Le dirigeant, qui s'exprimait publiquement pour la première fois depuis son entrée en fonction, a dit avoir besoin de trois ans pour redresser le groupe, dont le bénéfice a chuté de 14% en 2011.

« Nous aurons du vent de face, que l'on ne se fasse pas d'illusions », a déclaré M. Plassat lors de son premier grand oral devant les actionnaires lundi. « Je ne peux pas vous faire de promesse de court terme, la distribution n'est pas un métier de court terme », a-t-il ajouté.

M. Plassat a notamment regretté les montants investis dans le marketing et la communication et un développement international trop ambitieux par rapport aux moyens de Carrefour, des « arbitrages » étant nécessaires dans ce domaine.

« Nous ne sommes pas forcément mieux placés en Turquie que nos partenaires turcs, nous n’avons pas forcément besoin d’être à 100% en Indonésie », a-t-il détaillé. En revanche, le nouveau PDG mise sur le développement du groupe en Amérique latine et notamment au Brésil qui pourrait devenir une plate-forme régionale importante pour le premier distributeur européen.
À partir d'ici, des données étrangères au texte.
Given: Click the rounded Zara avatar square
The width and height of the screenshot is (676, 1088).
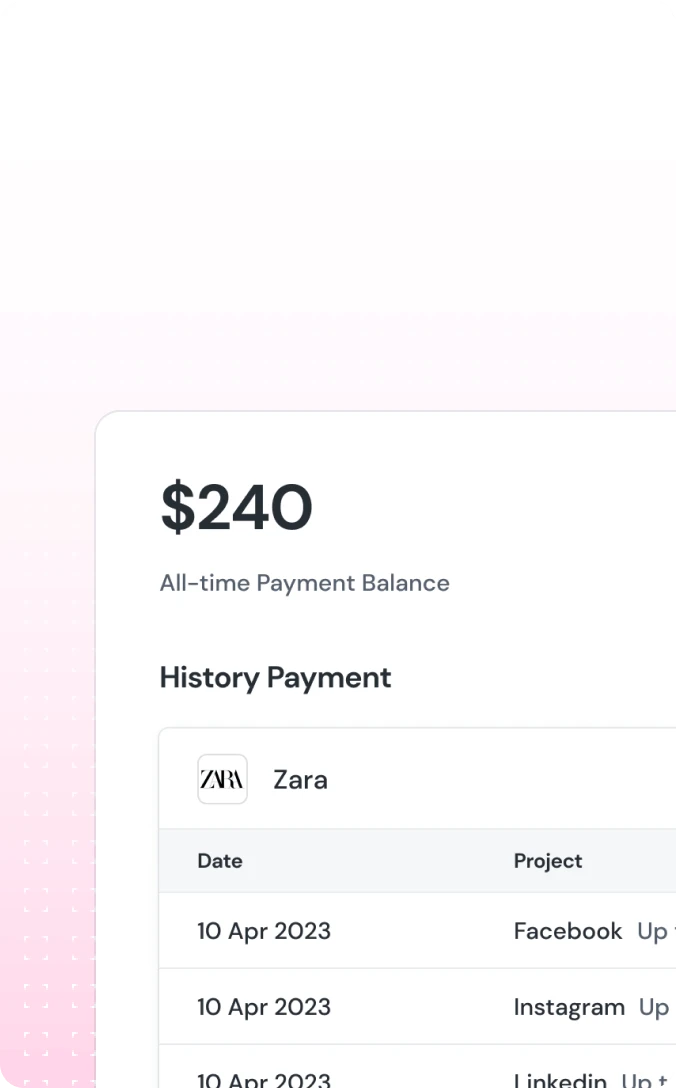Looking at the screenshot, I should (222, 779).
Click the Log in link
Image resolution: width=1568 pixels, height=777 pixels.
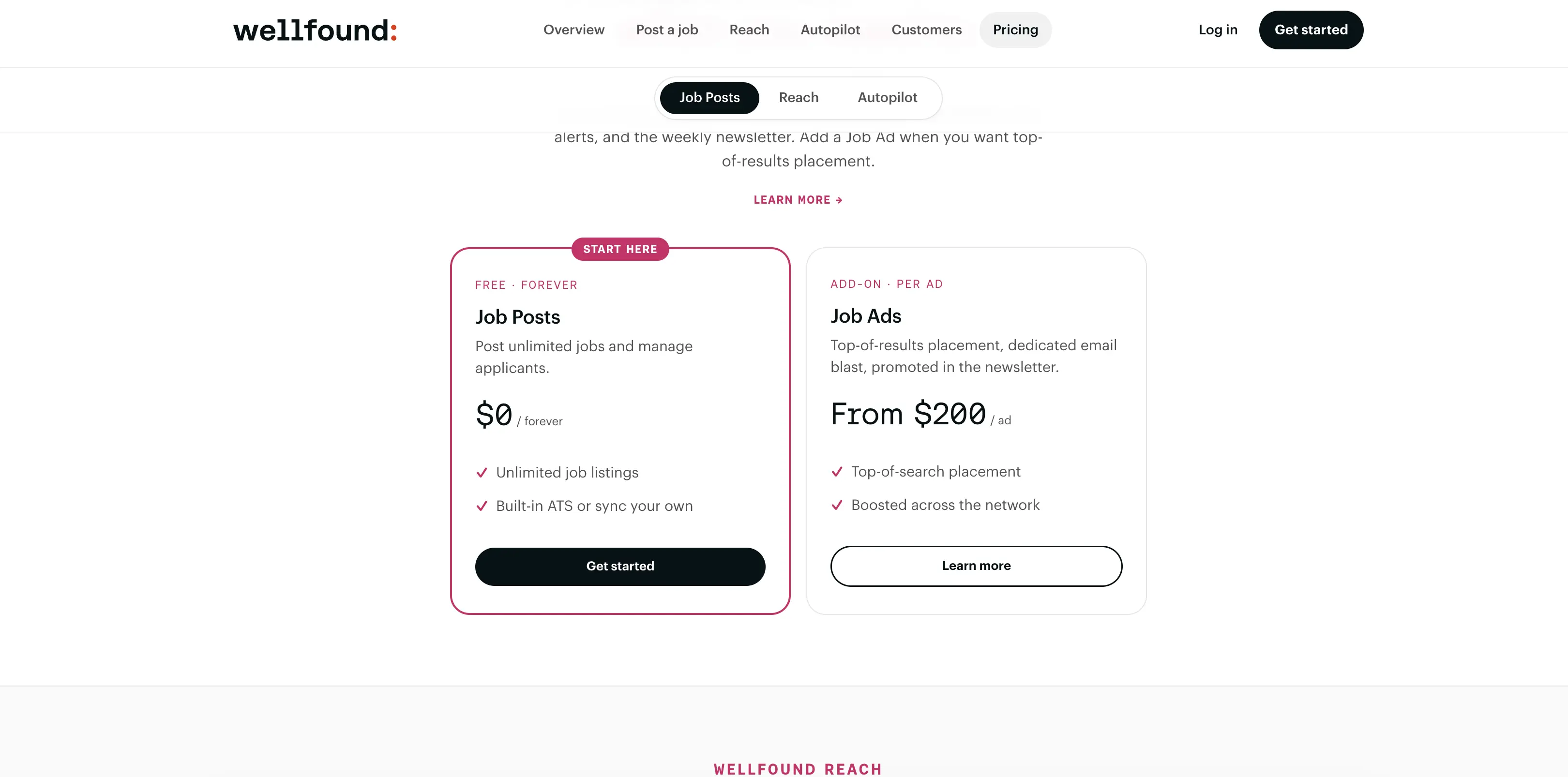click(1218, 30)
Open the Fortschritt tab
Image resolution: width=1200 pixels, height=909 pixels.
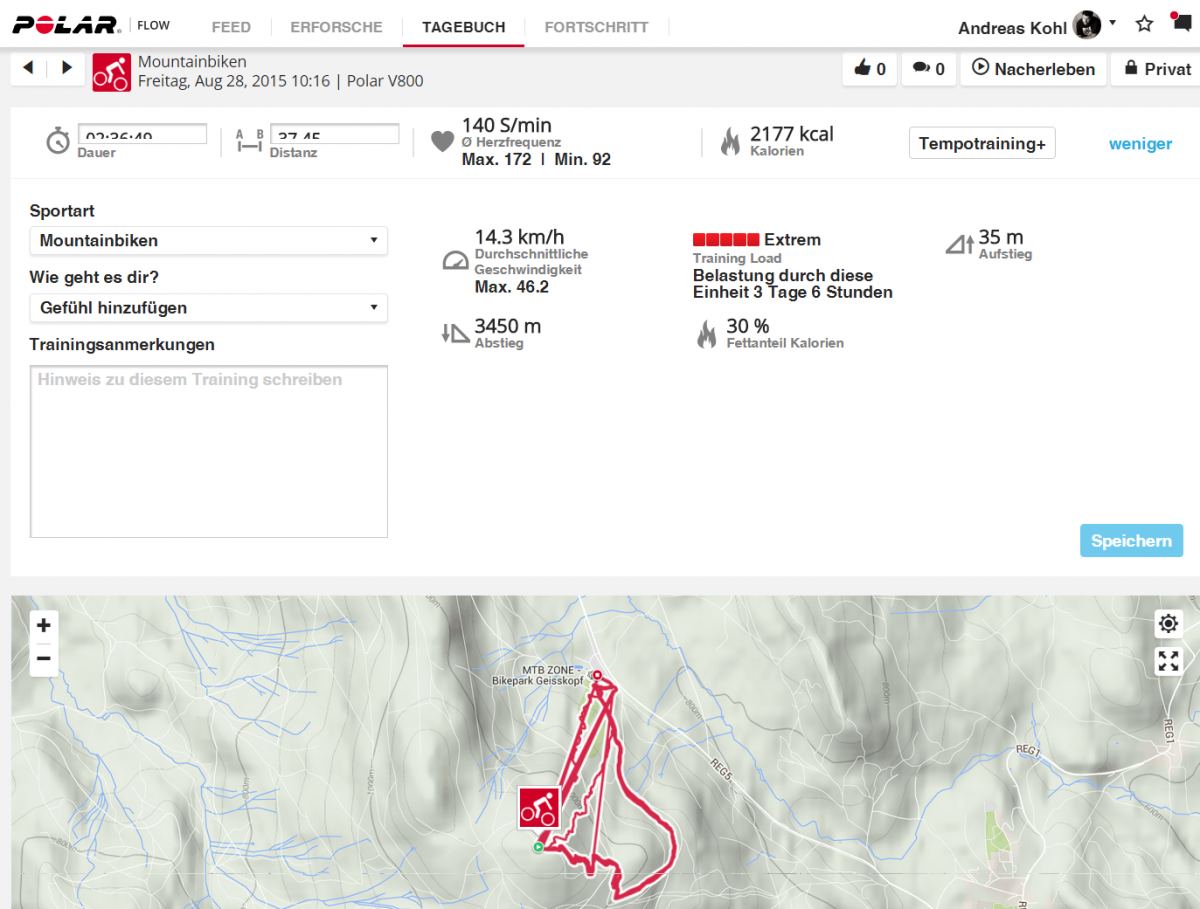pos(596,27)

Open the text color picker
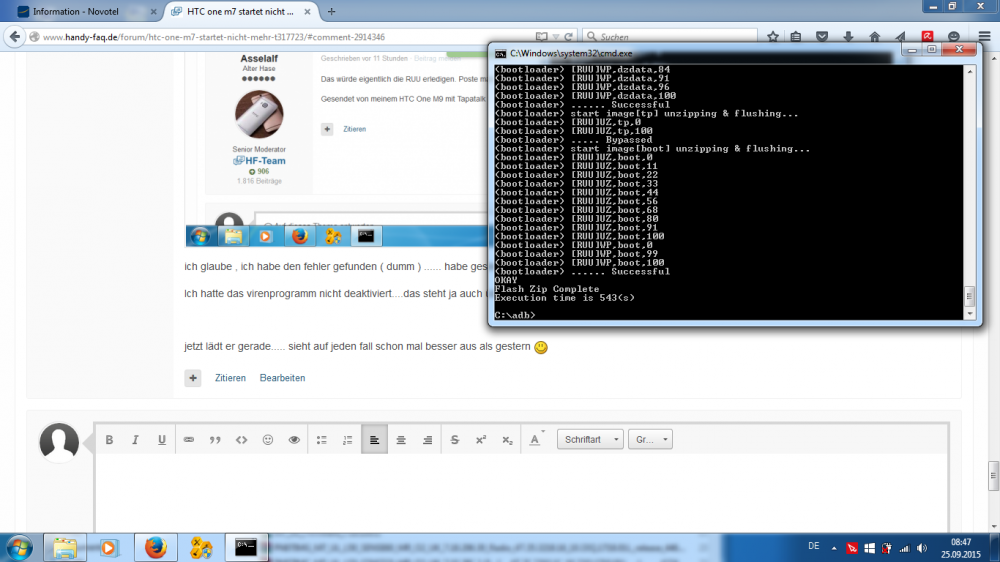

Interrogé sur les perspectives pour l'emploi, le patron a répondu qu'aucune décision n'avait été prise mais souligné que « tout le monde (savait) que le groupe (était) trop lourd en amont de ses réseaux de magasins », autrement dit au siège et dans les services administratifs. « Sur l'emploi, nous serons là pour faire les choses proprement, si nécessaire », a-t-il ajouté.

Vers 14h30, l’action Carrefour recule de 1,6% à la Bourse de Paris, sur un marché en baisse de 0,5%.